Session 2: Cluster

Learning Objectives

Get familiar with most useful shell commands from session 1
View sequencing data and its associated file formats
Rename files using loop
Run commands in a shell script
Submit jobs to the cluster using SLURM

Viewing sequencing data

ssh my_username@clust1-headnode.cri.camres.org           # access the cluster head node
cd /scratchb/my_group/my_username/                       # go to your scratch space
java -jar /home/my_username/clarity-tools.jar -l SLX-ID  # download your sequencing data
cd SLX-ID/                                               # navigate to your project folder
zcat my_sequence_file.fq.gz | more                       # output the content of the file paging through text one screenful at a time

EXERCISE Go to your Terminal window, or open a new one and log in onto the cluster head node.

Navigate to your scratch folder.

Download your preferred project data.

Visualise one FASTQ file

Congratulations! You did it!

FASTQ file consists of multiple blocks of these four lines

@NS500222:320:HHMJ3BGX3:1:11101:24390:1371 1:N:0:TAAGGCGA+ATAGAGAG
CATCTGCAAGTTGGAGACCCAGATAAGCCAGTAATGTAGTTCAGTCCATGACCAAACTGTCTCTTATACACATCT
+
AAAAAEEEEEEEEEEEEEEEEEEEEEEEEEEEEEEEEEEEEEEEEEEEEEEEEEAEEEEEEEEEEEEEEEEEEEE

Line 1: @ followed by identifier
Line 2: Sequence information
Line 3: Character +
Line 4: Quality scores

File formats

Reference genomes: consist of a mixture of known chromosomes and unplaced contigs called Genome Reference Assembly
- Path to reference genomes: /scratchb/bioinformatics/reference_data/reference_genomes/
- Path to assembly: /scratchb/bioinformatics/reference_data/reference_genomes/$organism/$assembly e.g. for Human GRCh38 /scratchb/bioinformatics/reference_data/reference_genomes/homo_sapiens/GRCh38
Unaligned sequences: Fasta and FastQ
- FastQ: sequence information with quality scores
Aligned sequences: SAM/BAM/CRAM
Summarised genomic features
- Genomic intervals: BED
- Gene annotation: GFF/GTF
- Genomic scores: Wiggle files, BEDgraphs, BigWigs

Tracking your work - always create a `README.txt` file

Create a README.txt file in each of your working directory
Describe what you are trying to achieve
Copy/paste the commands you ran using your history

EXERCISE Go to your Terminal window, or open a new one and log in onto the cluster head node.

Navigate to your project data.

Create a README.txt file.

Type a small description and the commands you used to retrieve the data.

Congratulations! You did it!

Renaming multiple files - always keep your original data

We’ve seen in session 1 how to use wildcard * to get a command executed on multiple files, as well as combining them using pipe |. Unfortunately it is not possible to use wildcard to rename files. We will have to use a loop to do some operation once for each thing in a list.

EXERCISE Go to your Terminal window, or open a new one.

Let’s get back to Nelle’s data from session 1. On the command line download the zipped data file using wget followed by unzip to decompress the archive and navigate to the session1-data/nelle/creatures directory using cd command and list all the files using ls.

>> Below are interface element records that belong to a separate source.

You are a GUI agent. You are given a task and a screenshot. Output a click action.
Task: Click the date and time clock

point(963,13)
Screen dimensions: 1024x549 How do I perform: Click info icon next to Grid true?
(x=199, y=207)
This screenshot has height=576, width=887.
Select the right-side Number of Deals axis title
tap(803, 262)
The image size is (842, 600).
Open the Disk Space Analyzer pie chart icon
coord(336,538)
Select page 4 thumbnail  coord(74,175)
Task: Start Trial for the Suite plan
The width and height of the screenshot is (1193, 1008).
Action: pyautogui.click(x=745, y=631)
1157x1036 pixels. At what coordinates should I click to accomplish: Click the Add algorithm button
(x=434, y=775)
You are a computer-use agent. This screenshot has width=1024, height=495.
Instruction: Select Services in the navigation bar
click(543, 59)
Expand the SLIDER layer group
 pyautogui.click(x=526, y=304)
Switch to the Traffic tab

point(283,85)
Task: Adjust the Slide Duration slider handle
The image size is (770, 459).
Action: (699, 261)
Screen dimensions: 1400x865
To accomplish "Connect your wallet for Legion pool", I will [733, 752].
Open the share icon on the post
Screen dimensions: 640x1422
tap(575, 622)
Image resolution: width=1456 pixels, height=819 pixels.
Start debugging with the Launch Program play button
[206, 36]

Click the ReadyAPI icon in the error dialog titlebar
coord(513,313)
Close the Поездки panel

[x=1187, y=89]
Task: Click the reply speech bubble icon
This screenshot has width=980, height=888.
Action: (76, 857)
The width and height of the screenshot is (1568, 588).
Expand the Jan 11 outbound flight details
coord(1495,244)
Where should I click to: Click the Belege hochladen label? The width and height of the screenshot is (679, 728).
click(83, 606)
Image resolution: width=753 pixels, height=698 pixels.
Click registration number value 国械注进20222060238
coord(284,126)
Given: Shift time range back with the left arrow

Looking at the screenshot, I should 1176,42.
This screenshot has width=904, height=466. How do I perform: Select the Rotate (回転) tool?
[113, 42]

Congratulations! You did it!

There are two files in this directory but imagine we had hundred which we would like to rename to original_*.bat to take a back up of them before editing them.

If you run

mv *.dat original_*.dat

you’ll get an message about how to use mv because mv cannot receives more than two inputs. Instead, we can use a loop to do some operation once for each thing in a list. Let’s start by printing the name of each of us using the echo command. We could do it one command at a time, or we can use a loop for variable_name in element_1 element_2 element_3; do command $variable_name; done to repeat the same command three times for each element of the list:

echo Anne
echo Rob
echo Jochen
echo Katie
echo Ummi

for name in Anne Rob Jochen Katie Ummi; do echo $name; done

EXERCISE Go to your Terminal window, or open a new one and go to session1-data/nelle/creatures.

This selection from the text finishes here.